Air traffic control relies on positive and procedural navigation: positive uses radar; procedural uses the radio-procedure of pilots reporting their position every few minutes.
Gander Automated Air Traffic System Plus (GAATS+) is Canada’s new trans-oceanic flight control system developed especially to help deal with sixty percent (the percentage of jets equipped with GPS position-reporting and text-based communications avionics) of the thousand jets crossing the North Atlantic daily (just as Air France 447 did.) It reduces radio procedure by extending positive control via north coast radar feeds.
The new technology is an advance in integration which automates ATC processes (taking advantage of the newest GPS technology, ADS-B and ADS-C) and is expected to save client airlines a million in fuel yearly. It is said that GAATS+ “provides significant enhancements to the original GAATS system, including electronic flight strips and increased automation of data exchange with other ATC facilities. GAATS+ also integrates automated flight plan processing, track generation, advanced conflict prediction and data-link communication for position reports.”

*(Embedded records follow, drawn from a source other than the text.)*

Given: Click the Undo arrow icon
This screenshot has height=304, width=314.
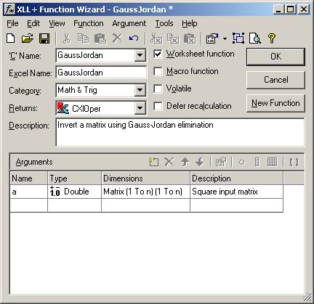Looking at the screenshot, I should tap(134, 38).
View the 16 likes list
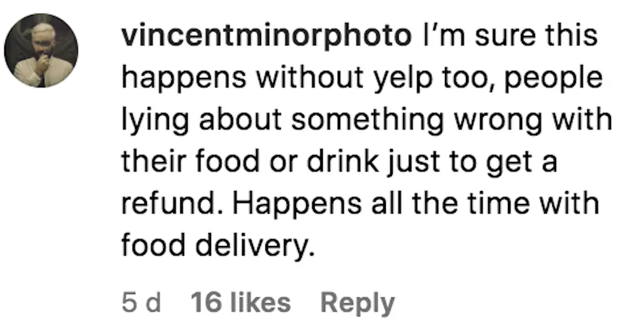 click(241, 303)
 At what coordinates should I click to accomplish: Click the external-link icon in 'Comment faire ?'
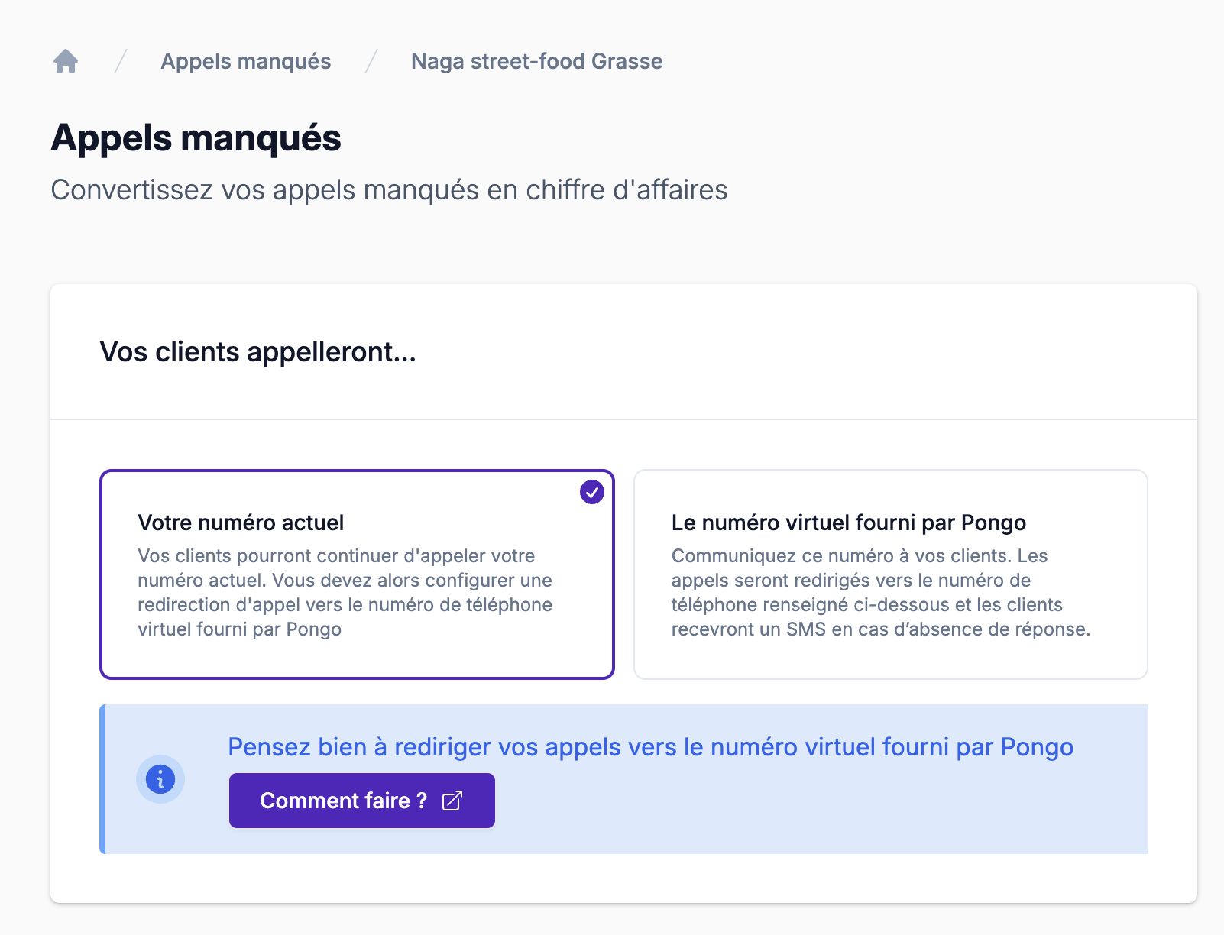[x=452, y=801]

Of course I can not help but have opinions on operational technology, even without a single tangible thing that qualifies me to have an opinion.
The phrase that caught my eye is the statement that “GAATS allows reduced separation by lessening reliance solely on procedural control.”
I am not now nor will I ever be working in a control room. I will have to take the word of Air Traffic Controllers on how this system will work at making flying safer.
My opinion is only based on a layman’s experience and too much attention paid to aviation detail. I only see a few sticking points and they are broad ones:
- The technology conundrum: Technology is good because it brings greater efficiency; but sometimes I wonder if a reliance on technology will allow skills to atrophy. Will a system like this ultimately result in less able controllers, the same way cockpit technology has resulted in less able pilots?
- Separation conundrumI hear the phrase greater separation, and I think, “okay, these planes won’t impact each other; they’re safe from direct contact and wake turbulence.” So when I just see the GAATS literature talking about enabling “reduced separation,” what perceive a greater possibility for direct contact and/or wake turbulence. I know the idea of a 5 minute longitudinal separation as opposed to ten is intended to mean greater capacity for traffic. But increased technological accuracy and precision in tracking jets is a good thing only as long as we don’t use the precision in a way that is ultimately chancy.
- New software conundrum Anyone who has ever had a system knows that the bugs in the system don’t show up right away. They are discovered at various points whenever parameters are stretched or unexpected /unanticipated/ extraordinary events occur. Even when software is not beta any longer, ( las GAATS+ is the latest incarnation of existing GAATS), it is still a developing work in progress, as new problems are revealed and are bridged. So we can only hope that any bugs that exist will not be fatal ones.